Hot gas bypass valves are a simple and very effective way to add a false load on an evaporator coil.
What is a false load, you ask.
Well, as we have learned in the past, refrigerant pressures are directly related to the ambient temperature surrounding them.
For example, if the return air in a system is close to set point, regardless of what that set point is, the suction pressure will be lower than if the return air was five degrees above the set point, correct?
By adding hot gas from the discharge line into the evaporator, we can increase the evaporator pressure and temperature.
Because this load is not put there by heat from the return air, the load is referred to as false.
Hot gas bypass valves can be used in many different applications where the load on the evaporator varies, from residential to server rooms to process cooling equipment.
Using a hot gas bypass valve can also prevent short cycling of a compressor and prevent evaporator freezing in low load conditions.
As a space or process temperature reaches a set point, hot gas can be added to the evaporator to raise its temperature.
With increased evaporator temperature, the set point will take longer to achieve, thus increasing compressor run times while preventing evaporator freeze-up.
However, it is normal in some applications for evaporators to freeze during normal operation, like in low-temperature refrigeration applications.
Example of Use
A large lecture hall is filled with people, the load will be high, and the system will most likely run at 100% capacity to cool the space.
During an intermission, people leave for a break, the load drops, and the room approaches a set point.

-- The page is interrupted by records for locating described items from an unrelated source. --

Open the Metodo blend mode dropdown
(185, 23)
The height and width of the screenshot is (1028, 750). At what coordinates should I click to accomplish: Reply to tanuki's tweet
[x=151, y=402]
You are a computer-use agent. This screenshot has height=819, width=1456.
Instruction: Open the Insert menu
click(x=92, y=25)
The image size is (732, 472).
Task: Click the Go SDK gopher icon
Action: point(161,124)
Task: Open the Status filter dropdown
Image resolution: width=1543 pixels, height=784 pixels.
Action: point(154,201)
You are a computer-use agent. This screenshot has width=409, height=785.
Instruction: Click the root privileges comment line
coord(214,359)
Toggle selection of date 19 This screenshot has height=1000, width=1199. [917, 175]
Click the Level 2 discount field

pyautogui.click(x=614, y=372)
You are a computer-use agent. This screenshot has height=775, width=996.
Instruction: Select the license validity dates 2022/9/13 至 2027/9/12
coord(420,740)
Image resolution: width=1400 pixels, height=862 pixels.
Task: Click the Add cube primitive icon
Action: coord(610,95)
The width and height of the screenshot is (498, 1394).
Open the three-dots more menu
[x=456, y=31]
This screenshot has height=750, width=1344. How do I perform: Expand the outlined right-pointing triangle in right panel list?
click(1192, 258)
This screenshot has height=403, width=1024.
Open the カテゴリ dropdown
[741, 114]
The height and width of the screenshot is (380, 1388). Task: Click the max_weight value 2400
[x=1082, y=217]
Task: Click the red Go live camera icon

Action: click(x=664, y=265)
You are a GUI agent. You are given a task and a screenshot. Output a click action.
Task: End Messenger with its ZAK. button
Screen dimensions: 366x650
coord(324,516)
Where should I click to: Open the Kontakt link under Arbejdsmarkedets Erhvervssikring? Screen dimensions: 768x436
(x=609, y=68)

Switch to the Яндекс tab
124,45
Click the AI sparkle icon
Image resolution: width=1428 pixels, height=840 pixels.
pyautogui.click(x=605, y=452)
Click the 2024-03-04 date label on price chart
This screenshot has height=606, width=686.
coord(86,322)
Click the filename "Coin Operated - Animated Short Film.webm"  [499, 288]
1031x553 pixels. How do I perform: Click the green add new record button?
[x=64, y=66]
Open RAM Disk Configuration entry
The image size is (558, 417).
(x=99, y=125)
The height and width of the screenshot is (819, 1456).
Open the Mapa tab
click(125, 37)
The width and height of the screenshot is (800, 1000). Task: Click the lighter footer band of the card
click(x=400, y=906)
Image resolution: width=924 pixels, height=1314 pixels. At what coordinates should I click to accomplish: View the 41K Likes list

The hot gas bypass valve opens, putting a false load on the evaporator.
Since the evaporator temperature has been increased, the supply air serving the lecture hall will also be increased, preventing the set point from being reached.
As people re-enter the hall, a true load will increase evaporator temperature, and the hot gas bypass will close.
This prevents compressor short cycling with varying loads; compressor stops and starts are a major factor in compressor failure over time.
Let’s take a look at how the valve operates.
There are mechanical valves and electrical valves.
Whiteboard explanation of a hot gas bypass valve
The mechanical hot gas bypass valve (HGB) is fed discharge gas (hot gas) teed off from the discharge line.
The output of the valve is directly piped to the inlet of the evaporator after the TX valve.
In some situations where multiple evaporators are used, it may be piped into the suction line.
There are some disadvantages to this, though, like improper oil return to the compressor.
They are adjusted manually; the Sporlan ADRSE-2, from the video below, is adjusted using an Allen key.
Adjusting the valve inwards will allow more hot gas to flow through the valve, and backing out the adjustment will allow less hot gas to flow through the valve.
When setting up the valve, you may need to simulate a low-load condition.
For instance, perform the following steps if you want to maintain a suction pressure of 60 psi in the evaporator.
Simulate a low load condition, allowing the pressure to drop below 60 psi.
Starting with the hot gas adjustment backed all the way out, slowly begin to adjust the valve inwards until the flow of hot gas raises the evaporator pressure to the desired setting of 60 psi.
The valve will maintain that set point by monitoring evaporator pressure and adding hot gas as needed.
The electronic hot gas bypass valve (EHGB) uses the same concept as its mechanical counterpart but operates a little differently.
For example, the Sporlan SDR series uses a 12 VDC stepper motor.
A controller must be used in conjunction with the valve and be capable of monitoring temperature and pressure.
The electronic setup can be used for more accurate control of evaporator temperature.
The electronic valve can also be piped to the evaporator inlet or the suction line.
You will need an interface to set up this valve; an Allen key will not suffice.
Generally speaking, there are three ways of piping in a hot gas bypass line.
1. Evaporator inlet with a distributor; with this method, the hot gas bypass line shall be piped after the TX valve but before the distributor.
An auxiliary side connection (ASC) should be used.
The ASC prevents TX valve operating issues as hot gas flows into the evaporator.
2. Evaporator inlet with no distributor; this configuration follows the same principles as above.
3. Directly into the suction line; this configuration can be employed when multiple evaporators are used.
It should be noted that oil return to the compressor could be an issue due to refrigerant bypassing the evaporator coil.
Not all valves are created equal; refer to manufacturer specifications and installation and service literature before choosing or setting up a hot gas bypass valve.